Whenever a line in the following entries includes "agent", tally it. Report nothing except the final count.
-- Data for processing follows --
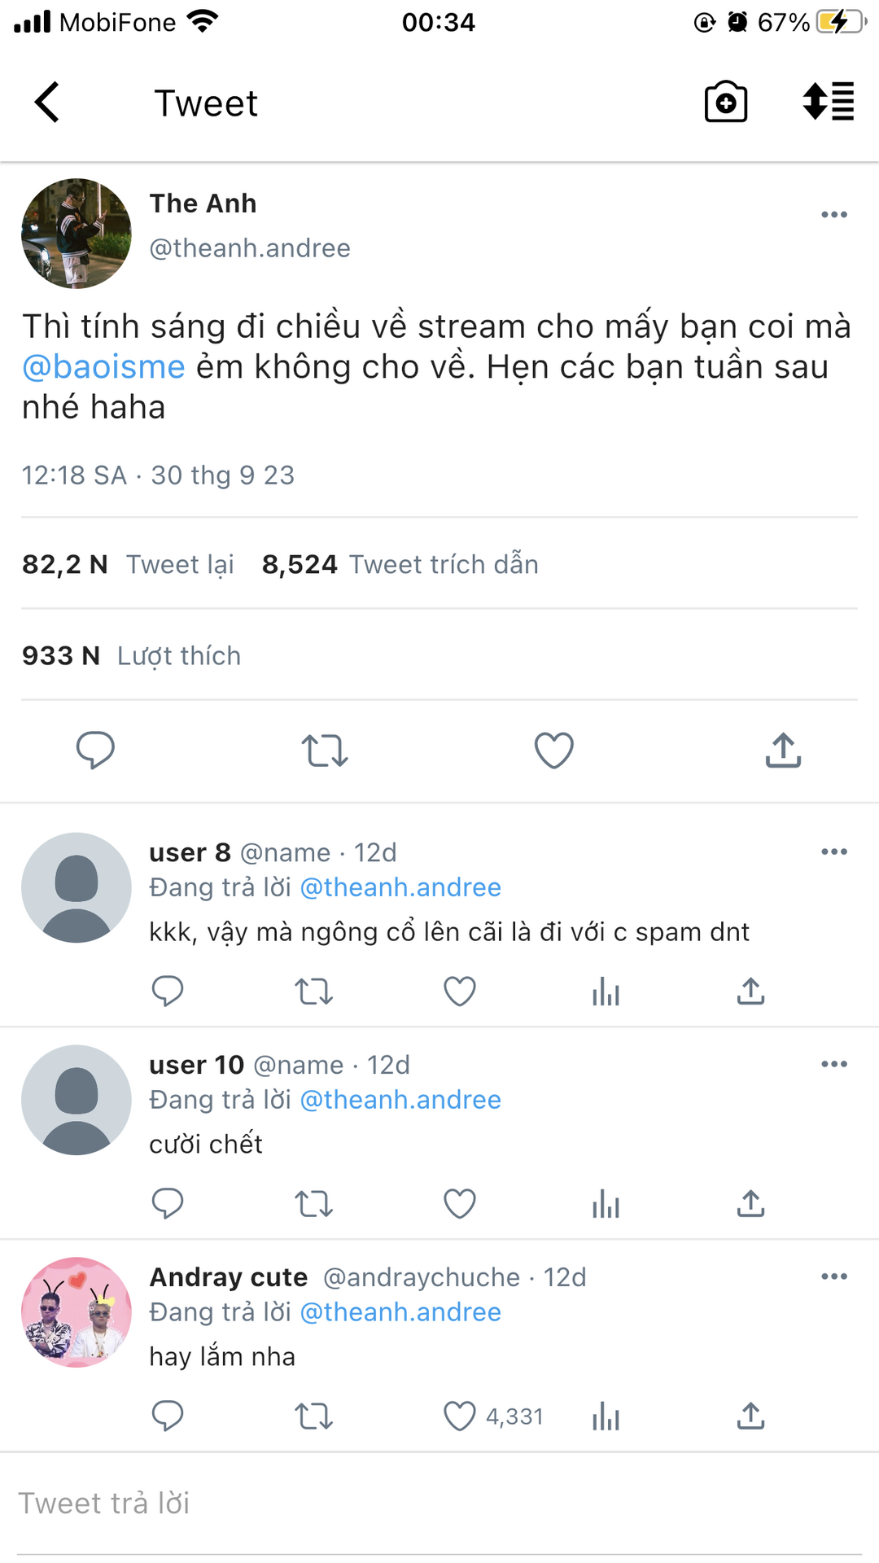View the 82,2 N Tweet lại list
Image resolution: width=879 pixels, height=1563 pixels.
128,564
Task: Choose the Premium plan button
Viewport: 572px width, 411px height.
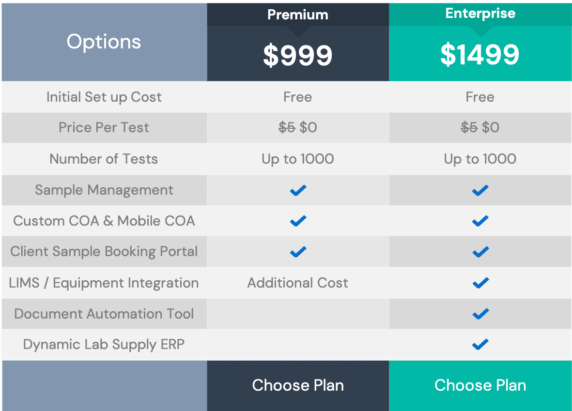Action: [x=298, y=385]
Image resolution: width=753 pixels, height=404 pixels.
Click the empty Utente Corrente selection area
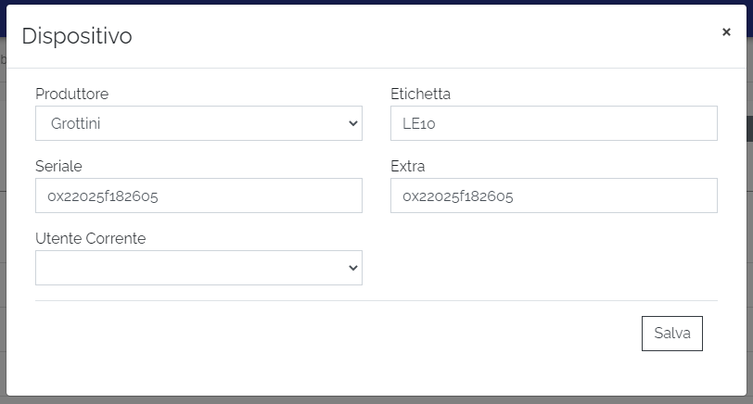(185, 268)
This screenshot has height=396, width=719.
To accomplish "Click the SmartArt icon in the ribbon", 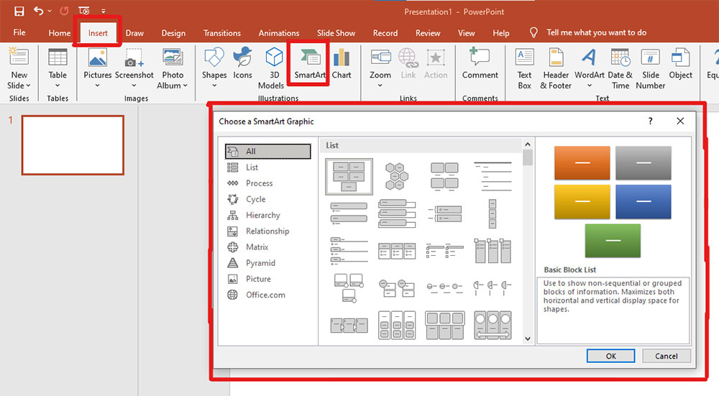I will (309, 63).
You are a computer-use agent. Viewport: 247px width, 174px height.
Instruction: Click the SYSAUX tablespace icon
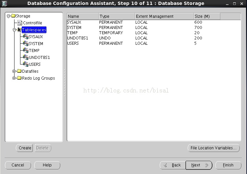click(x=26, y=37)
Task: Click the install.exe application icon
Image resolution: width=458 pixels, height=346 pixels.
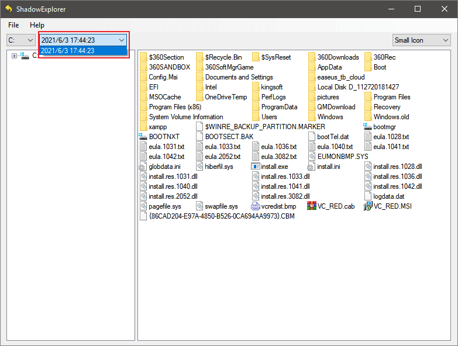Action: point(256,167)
-- Data for processing concluded --
-- Data for processing follows --
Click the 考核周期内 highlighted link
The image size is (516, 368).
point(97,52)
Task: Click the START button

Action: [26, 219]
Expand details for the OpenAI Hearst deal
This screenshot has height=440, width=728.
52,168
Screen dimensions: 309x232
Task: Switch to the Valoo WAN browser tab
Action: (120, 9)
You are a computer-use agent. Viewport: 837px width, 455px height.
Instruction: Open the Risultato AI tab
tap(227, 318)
-- Data for processing concluded --
-- Data for processing follows --
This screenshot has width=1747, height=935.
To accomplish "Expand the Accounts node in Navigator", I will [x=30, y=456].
-- Data for processing concluded --
*Result of the task:* 2